● DÉFI 1
Dressez la liste des formes d'activité économique qui, d'après l'extrait sur l'écotourisme ci-dessous, se disputeraient ce qu'il reste de l'environnement naturel en l'absence d'écotourisme.
● DÉFI 2
Dans l'extrait sur l'écotourisme ci-dessous, pourquoi l'auteur estime-t-il pouvoir et devoir faire partie de la solution ? Répondez en une à trois phrases.

● EXTRAIT DU DOCUMENT
★ ★ ★

Écotourisme : Solution miracle ou impasse imminente ?
Écotourisme : Solution miracle ou impasse imminente ?
28 mai 2024
Par Ian Michler, guide touristique en Afrique
Cela fait 33 ans que je travaille dans trois secteurs de l’écotourisme. Je suis d’abord copropriétaire d’une compagnie de safari et j’accompagne parfois des clients en tant que guide. Je suis également un photographe et un journaliste curieux qui travaille sur des questions liées à l’environnement, à la conservation et au développement durable.
La sagesse populaire considère une telle participation comme un facteur positif pour la conservation des zones protégées et de la biodiversité du continent. Cependant, j’ai longtemps réfléchi à ces contributions apparentes, y compris aux insuffisances et aux inconvénients de ce que nous faisons. En 2008, j’ai écrit un article intitulé « L’écotourisme fonctionne-t-il ? » et je me suis demandé si je faisais partie de la solution ou si je contribuais plutôt au problème. Je ne suis pas le seul : Certains de mes collègues ont également réfléchi à ces questions.
Qu’est-ce que l’écotourisme ?
Après toutes ces années, il me semble que je peux et que je dois faire partie de la solution. En fin de compte, c’est un simple compromis ; si ce n’est pas l’écotourisme, il faut s’attendre à ce que toutes les autres formes d’activité économique (de l’agriculture à l’exploitation minière, en passant par les terrains de golf et les parcs à thème) se disputent ce qu’il reste de notre environnement naturel. Néanmoins, j’ai également pu constater et comprendre qu’un écotourisme mal défini et mal géré est à la fois destructeur pour l’environnement et pour l’intégrité des communautés et, dans le pire des cas, peut être cannibale, car il finit par dévorer l’essence même de ce qu’il prétend protéger.
Mais commençons par un peu d’histoire. Alors que des circuits à vocation pédagogique ont été proposés au cours des décennies précédentes, le concept d’« écotourisme » a vu le jour dans les années 70, lorsque les premiers mouvements écologistes mondiaux ont exprimé leurs inquiétudes quant à l’impact croissant du tourisme de masse. De l’avis général, c’est Héctor Ceballos-Lascuráin (conseiller spécial sur l’écotourisme auprès de l’UICN) qui a introduit le terme « écotouriste » dans l’usage courant en 1983. Il s’en est servi pour expliquer pourquoi les activités touristiques à faible impact étaient essentielles pour protéger une zone humide contre les promoteurs dans son pays, le Mexique. Dès le départ, la conservation des habitats naturels a été son objectif principal, mais il a également pensé aux avantages économiques potentiels pour la région. Héctor Ceballos-Lascuráin a fait valoir que des activités comme l’observation des oiseaux et la randonnée pourraient également créer des emplois durables et avoir des retombées positives sur l’ensemble de l’économie locale, sans détruire l’environnement.
Au cours des années 90, le concept de durabilité a gagné du terrain, à mesure qu’il était intégré dans tous les domaines du développement, y compris le tourisme. En 2002, le secteur du voyage responsable a été reconnu au niveau mondial comme un marché spécifique lorsque les Nations unies ont proclamé l’Année internationale de l’écotourisme. Depuis, son importance s’est accrue et, aujourd’hui, le potentiel perçu de l’écotourisme comme une solution à nos problèmes de conservation et de croissance économique, en particulier dans des régions comme l’Afrique subsaharienne qui sont à la traîne de la courbe de développement mondiale, lui a valu d’être vigoureusement adopté et soutenu par le lobby du développement durable dans la plupart des programmes économiques et de conservation.

★ ★ ★

● INFORMATIONS ENREGISTRÉES
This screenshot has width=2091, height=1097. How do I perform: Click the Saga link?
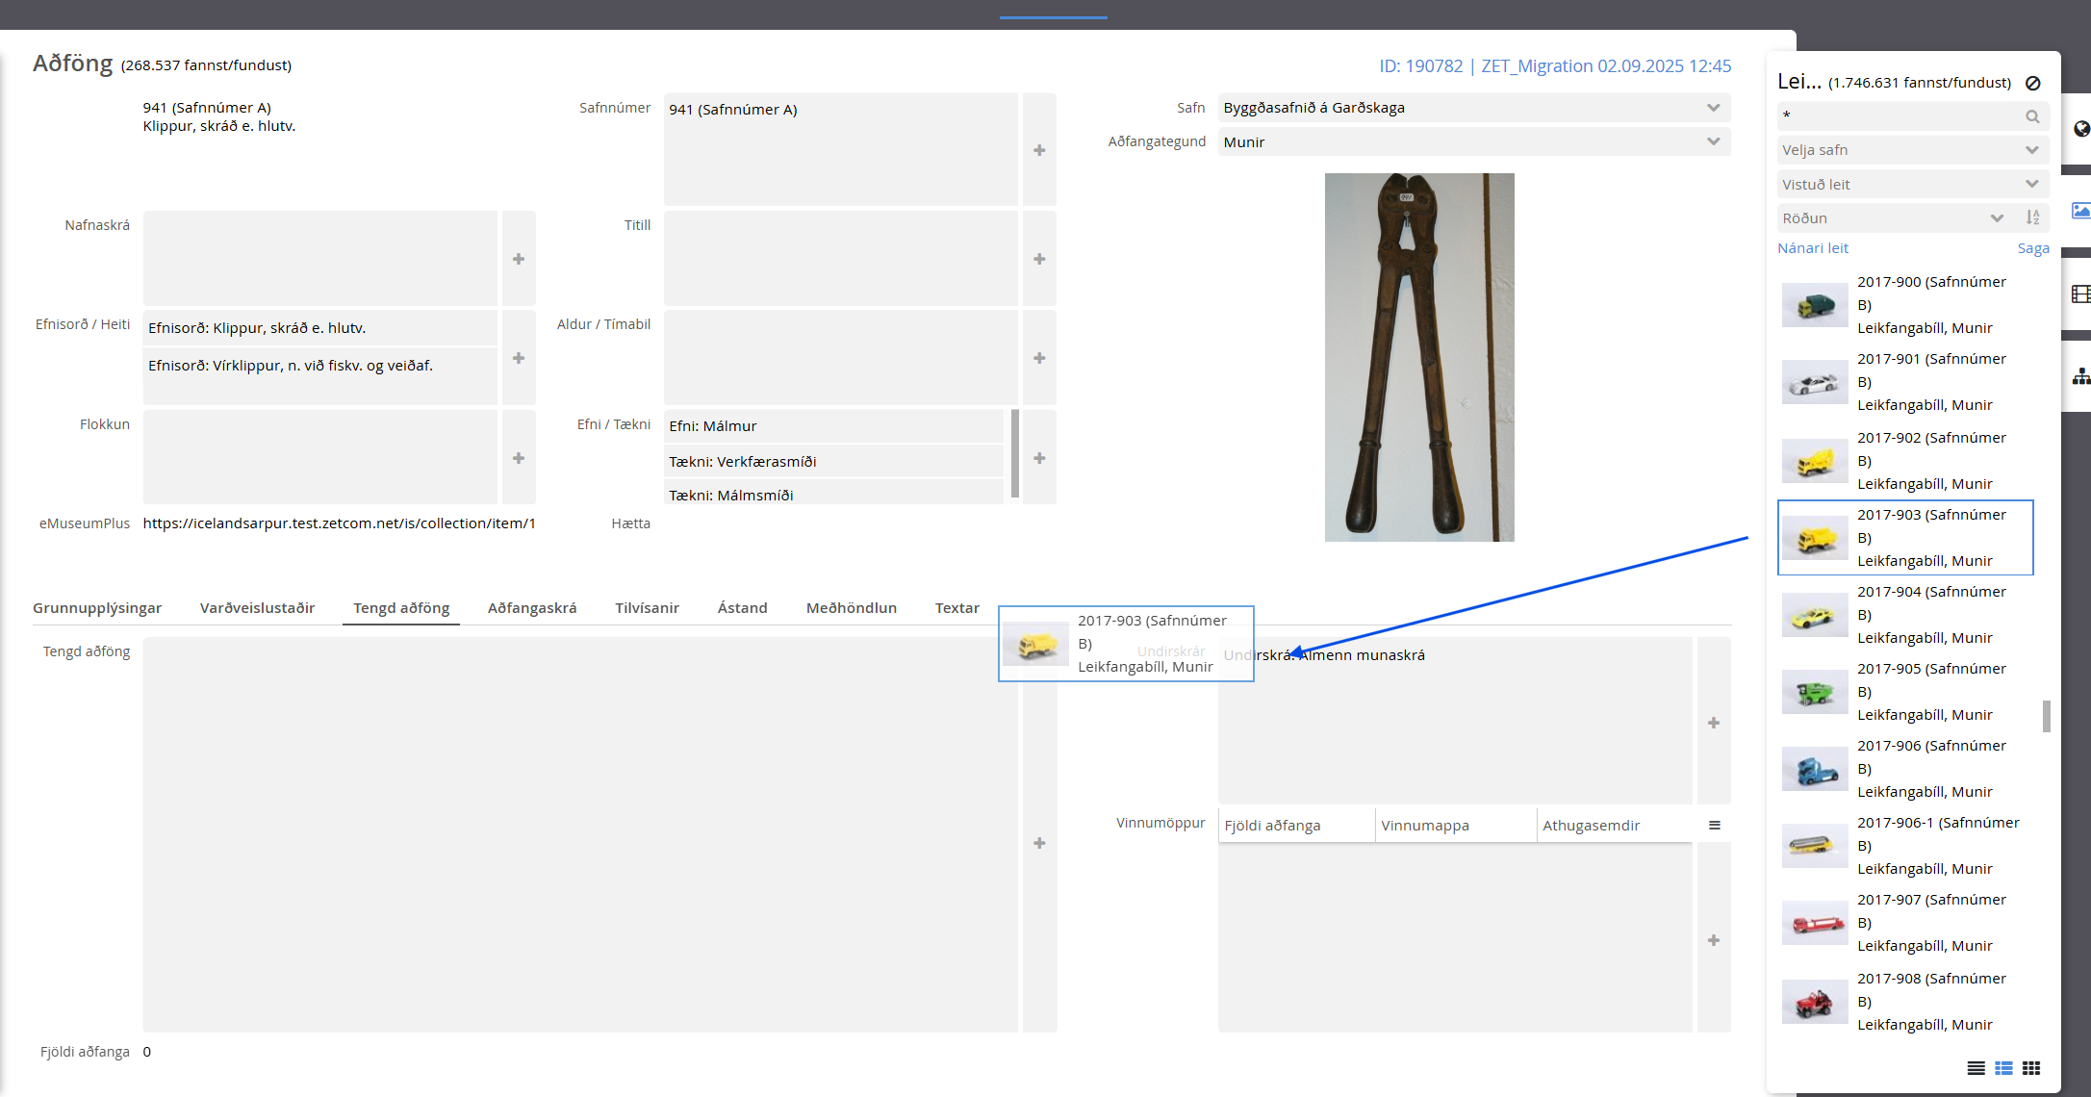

★ ★ ★

● RÉSULTAT DE L'EXERCICE 1
- l'agriculture
- l'exploitation minière
- les terrains de golf
- les parcs à thème

● RÉSULTAT DE L'EXERCICE 2
Pour l'auteur, il s'agit d'un simple compromis. Sans l'écotourisme, toutes les autres formes d'activité économique, de l'agriculture à l'exploitation minière en passant par les terrains de golf et les parcs à thème, se disputeraient ce qu'il reste de notre environnement naturel.